> Task statement: Duplicate the lines from the line with "How do I perform: Expand" up to and including the line with "click(x=635, y=415)", and leave the pictures out of your answer.

> Dataset rows:
□ □ □ □ □ □ □

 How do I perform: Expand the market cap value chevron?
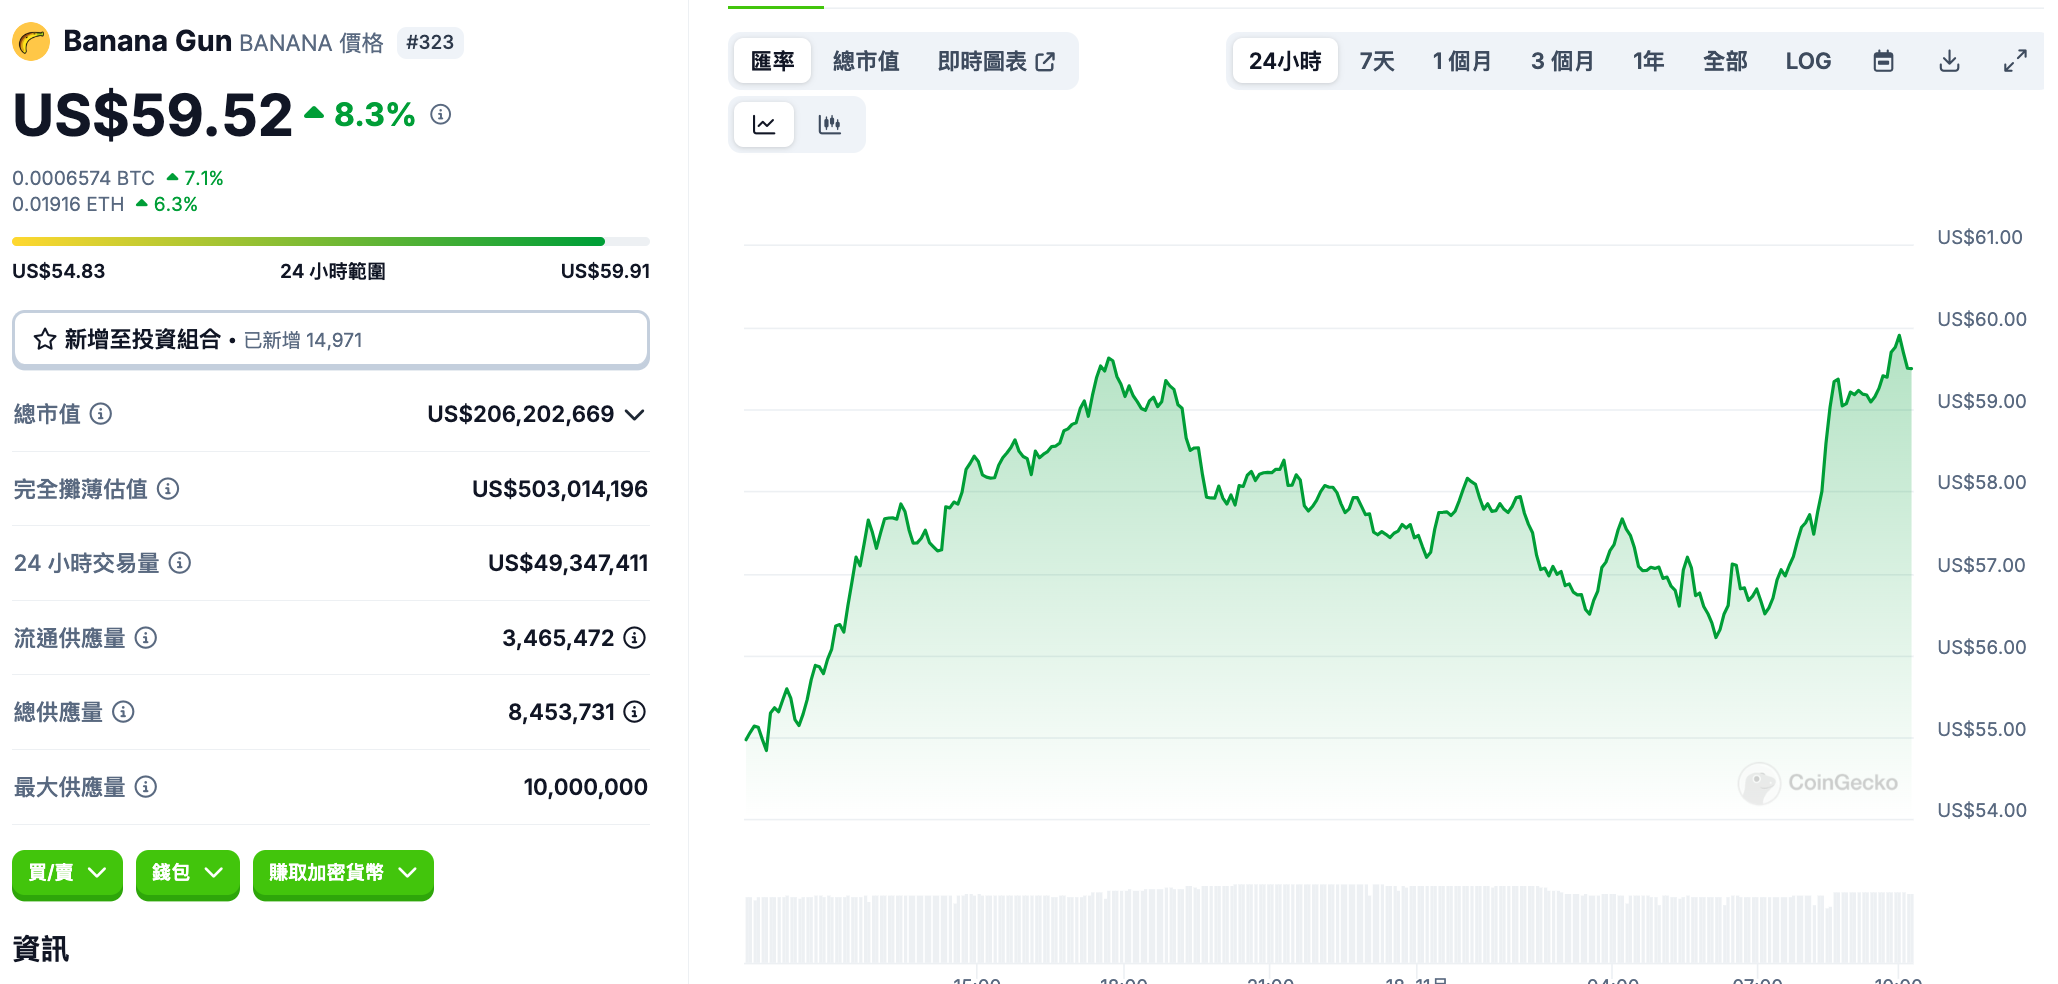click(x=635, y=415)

□ □ □ □ □ □ □

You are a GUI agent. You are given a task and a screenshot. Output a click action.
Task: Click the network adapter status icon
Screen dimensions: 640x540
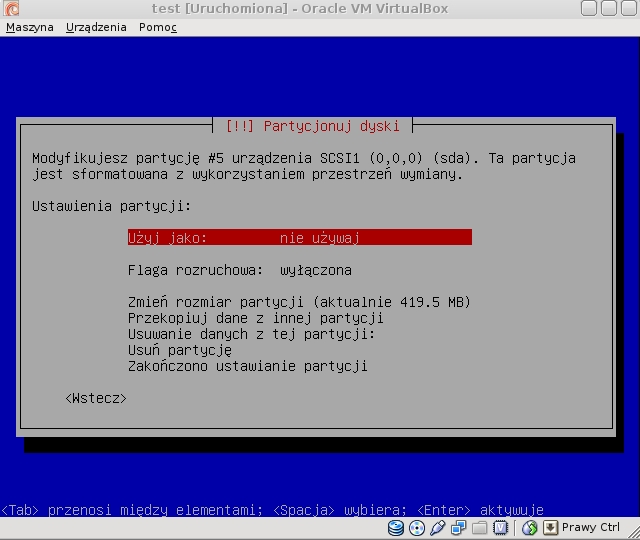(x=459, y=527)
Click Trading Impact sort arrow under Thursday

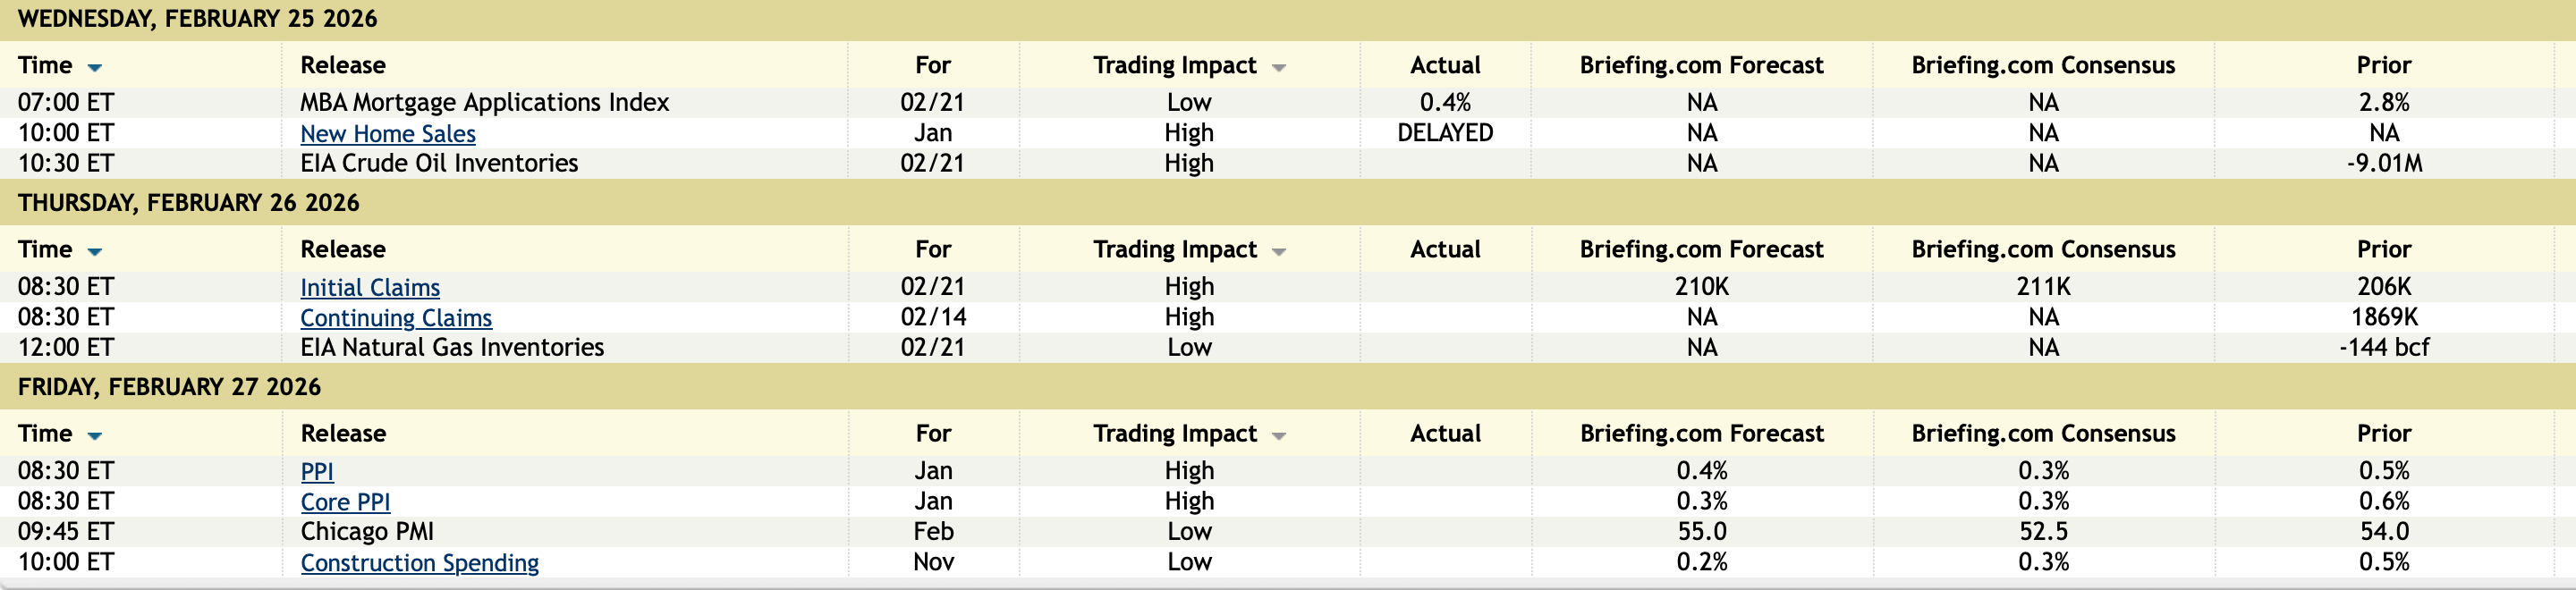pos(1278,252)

□ □ □ □ □ □ □

> Output of the exercise:
 How do I perform: Expand the market cap value chevron?
click(x=635, y=415)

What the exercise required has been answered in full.